- _TASKS TO COMPLETE_
a – Repeat the article on the student arrested over a zombie game between "Sean Small, a" and "the real world.", inclusive, swapping "zombies" for "monsters".
b – Resume the article on the student arrested over a zombie game, picking up right after its final sentence.

======== PASSAGE PROVIDED

Sean Small, a senior at Scottsburg High School in Indiana, was arrested last week after posting a video to his Facebook account of him playing The Walking Dead: Our World. Using the phone’s camera the AR game pits the player against zombies superimposed into the real world.

Small compared it to Pokemon GO saying in his post, “Finally something better than Pokemon GO.”

We’ve reported several times on the dangers and pitfalls of playing Pokemon GO when it was the latest craze. So you can only imagine the havoc that Small must have caused. In reality, his only crime was playing the game at school.

He made the mistake of posting a video clip of the gameplay to his Facebook page, which shows him in the hall of the school shooting virtual zombies. According to local news station WDRB, one of his Facebook friends saw the post and reported him to the school’s resource officer and principal.

“They said he had created (computer-generated imagery) of students and was shooting students in the school hallway."

================
======== MATERIAL

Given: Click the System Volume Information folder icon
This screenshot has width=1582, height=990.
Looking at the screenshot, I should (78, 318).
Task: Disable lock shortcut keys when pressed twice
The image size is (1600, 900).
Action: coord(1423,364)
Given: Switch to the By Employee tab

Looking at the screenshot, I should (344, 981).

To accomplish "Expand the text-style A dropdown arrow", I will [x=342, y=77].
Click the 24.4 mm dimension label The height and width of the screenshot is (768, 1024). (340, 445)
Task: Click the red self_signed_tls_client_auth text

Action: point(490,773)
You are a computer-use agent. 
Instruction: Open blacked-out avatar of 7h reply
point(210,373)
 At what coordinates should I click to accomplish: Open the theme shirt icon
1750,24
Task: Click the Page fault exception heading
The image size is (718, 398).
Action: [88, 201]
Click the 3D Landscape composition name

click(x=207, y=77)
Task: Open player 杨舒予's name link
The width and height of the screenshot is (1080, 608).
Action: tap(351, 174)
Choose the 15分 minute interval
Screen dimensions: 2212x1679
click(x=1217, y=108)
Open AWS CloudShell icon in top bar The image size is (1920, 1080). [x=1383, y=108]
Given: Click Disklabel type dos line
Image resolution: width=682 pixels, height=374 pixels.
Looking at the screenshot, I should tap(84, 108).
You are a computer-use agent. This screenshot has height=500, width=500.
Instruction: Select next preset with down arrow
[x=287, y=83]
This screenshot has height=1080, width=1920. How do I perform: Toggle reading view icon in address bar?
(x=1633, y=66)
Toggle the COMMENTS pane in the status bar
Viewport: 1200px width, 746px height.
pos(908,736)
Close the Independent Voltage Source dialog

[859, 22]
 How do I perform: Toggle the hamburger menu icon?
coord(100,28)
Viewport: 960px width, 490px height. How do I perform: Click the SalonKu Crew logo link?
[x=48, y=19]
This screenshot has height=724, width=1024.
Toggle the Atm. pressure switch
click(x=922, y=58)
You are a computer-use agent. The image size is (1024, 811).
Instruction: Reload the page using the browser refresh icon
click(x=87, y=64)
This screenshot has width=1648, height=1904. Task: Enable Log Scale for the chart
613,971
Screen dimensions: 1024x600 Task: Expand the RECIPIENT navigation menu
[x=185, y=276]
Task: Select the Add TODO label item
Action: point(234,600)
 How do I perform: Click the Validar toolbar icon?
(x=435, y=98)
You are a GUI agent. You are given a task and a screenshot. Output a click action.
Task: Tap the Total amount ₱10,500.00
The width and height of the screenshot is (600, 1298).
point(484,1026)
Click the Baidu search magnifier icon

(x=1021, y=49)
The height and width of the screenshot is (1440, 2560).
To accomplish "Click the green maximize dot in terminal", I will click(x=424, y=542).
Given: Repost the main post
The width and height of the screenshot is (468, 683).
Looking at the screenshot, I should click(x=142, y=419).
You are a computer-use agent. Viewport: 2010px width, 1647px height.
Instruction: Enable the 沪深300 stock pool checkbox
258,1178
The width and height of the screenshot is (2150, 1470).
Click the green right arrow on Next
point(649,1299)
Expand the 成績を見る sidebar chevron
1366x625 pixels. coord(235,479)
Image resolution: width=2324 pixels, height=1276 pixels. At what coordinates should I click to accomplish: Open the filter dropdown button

================

- _REPLIES_
a –
Sean Small, a senior at Scottsburg High School in Indiana, was arrested last week after posting a video to his Facebook account of him playing The Walking Dead: Our World. Using the phone’s camera the AR game pits the player against monsters superimposed into the real world.

b –
Not only did the principal initiate expulsion proceedings, but he also called the police and had Small arrested at school. Police searched his person and belongings and found no weapons or other illegal items. He was nonetheless charged with “intimidation,” a misdemeanor, to which he pleaded not guilty and has been released on $1,000 bail.

Small who is active in school sports and is a member of the Indiana National Guard said he “meant no harm.” He said he was just posting the clip to Facebook after the app prompted him to share his victory.

The teen’s father, Kris Small said that the incident is being completely “overblown” by school officials who have scheduled an expulsion hearing for next week.

“They made it sound like he had posted this awful video,” he told reporters. “They said he had created (computer-generated imagery) of students and was shooting students in the school hallway, and it wasn’t until I had a chance to actually look at it and I saw the logo in the corner and listened to it and heard the zombie sounds that I realized what it really was.”

Small’s trial is set for October 23, with a pretrial conference scheduled for September 27.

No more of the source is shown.